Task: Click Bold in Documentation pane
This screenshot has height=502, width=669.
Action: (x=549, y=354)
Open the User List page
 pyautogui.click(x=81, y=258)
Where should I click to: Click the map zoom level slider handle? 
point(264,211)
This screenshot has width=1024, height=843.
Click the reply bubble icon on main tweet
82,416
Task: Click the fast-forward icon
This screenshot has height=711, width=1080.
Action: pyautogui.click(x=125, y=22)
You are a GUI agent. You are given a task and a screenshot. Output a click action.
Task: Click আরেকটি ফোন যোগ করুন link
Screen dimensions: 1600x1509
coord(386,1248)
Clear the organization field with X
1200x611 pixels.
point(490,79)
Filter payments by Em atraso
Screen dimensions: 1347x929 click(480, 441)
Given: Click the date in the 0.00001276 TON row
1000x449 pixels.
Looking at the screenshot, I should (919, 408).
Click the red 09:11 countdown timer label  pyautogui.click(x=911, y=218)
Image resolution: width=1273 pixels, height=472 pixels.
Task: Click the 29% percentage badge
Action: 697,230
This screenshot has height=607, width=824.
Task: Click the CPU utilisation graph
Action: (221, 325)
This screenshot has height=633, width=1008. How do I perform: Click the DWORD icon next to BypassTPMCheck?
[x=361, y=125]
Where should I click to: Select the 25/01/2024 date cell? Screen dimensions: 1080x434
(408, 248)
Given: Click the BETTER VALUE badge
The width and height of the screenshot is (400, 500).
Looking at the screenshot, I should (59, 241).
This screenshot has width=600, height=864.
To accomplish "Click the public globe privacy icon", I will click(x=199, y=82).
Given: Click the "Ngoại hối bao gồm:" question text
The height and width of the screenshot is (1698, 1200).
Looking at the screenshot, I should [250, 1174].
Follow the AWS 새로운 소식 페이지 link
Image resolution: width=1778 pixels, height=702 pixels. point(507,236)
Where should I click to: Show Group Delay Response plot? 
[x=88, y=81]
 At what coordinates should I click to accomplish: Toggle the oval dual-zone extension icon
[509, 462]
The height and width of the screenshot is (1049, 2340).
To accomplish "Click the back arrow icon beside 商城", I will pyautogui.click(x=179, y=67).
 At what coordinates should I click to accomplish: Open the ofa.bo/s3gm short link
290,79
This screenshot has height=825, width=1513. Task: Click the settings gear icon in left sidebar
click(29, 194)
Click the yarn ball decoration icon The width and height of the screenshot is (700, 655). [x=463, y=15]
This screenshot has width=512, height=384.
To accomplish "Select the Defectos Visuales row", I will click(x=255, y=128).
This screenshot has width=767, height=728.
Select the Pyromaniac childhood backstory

====

_What you should do_
Restate the material above exactly, leaving nothing out.

_Task answer_
Task: Click Bold in Documentation pane
This screenshot has height=502, width=669.
Action: (x=549, y=354)
Open the User List page
 pyautogui.click(x=81, y=258)
Where should I click to: Click the map zoom level slider handle? 
point(264,211)
This screenshot has width=1024, height=843.
Click the reply bubble icon on main tweet
82,416
Task: Click the fast-forward icon
This screenshot has height=711, width=1080.
Action: pyautogui.click(x=125, y=22)
You are a GUI agent. You are given a task and a screenshot. Output a click action.
Task: Click আরেকটি ফোন যোগ করুন link
Screen dimensions: 1600x1509
coord(386,1248)
Clear the organization field with X
1200x611 pixels.
point(490,79)
Filter payments by Em atraso
Screen dimensions: 1347x929 click(480, 441)
Given: Click the date in the 0.00001276 TON row
1000x449 pixels.
Looking at the screenshot, I should (919, 408).
Click the red 09:11 countdown timer label  pyautogui.click(x=911, y=218)
Image resolution: width=1273 pixels, height=472 pixels.
Task: Click the 29% percentage badge
Action: 697,230
This screenshot has height=607, width=824.
Task: Click the CPU utilisation graph
Action: (221, 325)
This screenshot has height=633, width=1008. How do I perform: Click the DWORD icon next to BypassTPMCheck?
[x=361, y=125]
Where should I click to: Select the 25/01/2024 date cell? Screen dimensions: 1080x434
(408, 248)
Given: Click the BETTER VALUE badge
The width and height of the screenshot is (400, 500).
Looking at the screenshot, I should (59, 241).
This screenshot has width=600, height=864.
To accomplish "Click the public globe privacy icon", I will click(x=199, y=82).
Given: Click the "Ngoại hối bao gồm:" question text
The height and width of the screenshot is (1698, 1200).
Looking at the screenshot, I should [250, 1174].
Follow the AWS 새로운 소식 페이지 link
Image resolution: width=1778 pixels, height=702 pixels. point(507,236)
Where should I click to: Show Group Delay Response plot? 
[x=88, y=81]
 At what coordinates should I click to accomplish: Toggle the oval dual-zone extension icon
[509, 462]
The height and width of the screenshot is (1049, 2340).
To accomplish "Click the back arrow icon beside 商城", I will pyautogui.click(x=179, y=67).
 At what coordinates should I click to accomplish: Open the ofa.bo/s3gm short link
290,79
This screenshot has height=825, width=1513. Task: Click the settings gear icon in left sidebar
click(29, 194)
Click the yarn ball decoration icon The width and height of the screenshot is (700, 655). [x=463, y=15]
This screenshot has width=512, height=384.
To accomplish "Select the Defectos Visuales row", I will click(x=255, y=128).
This screenshot has width=767, height=728.
Select the Pyromaniac childhood backstory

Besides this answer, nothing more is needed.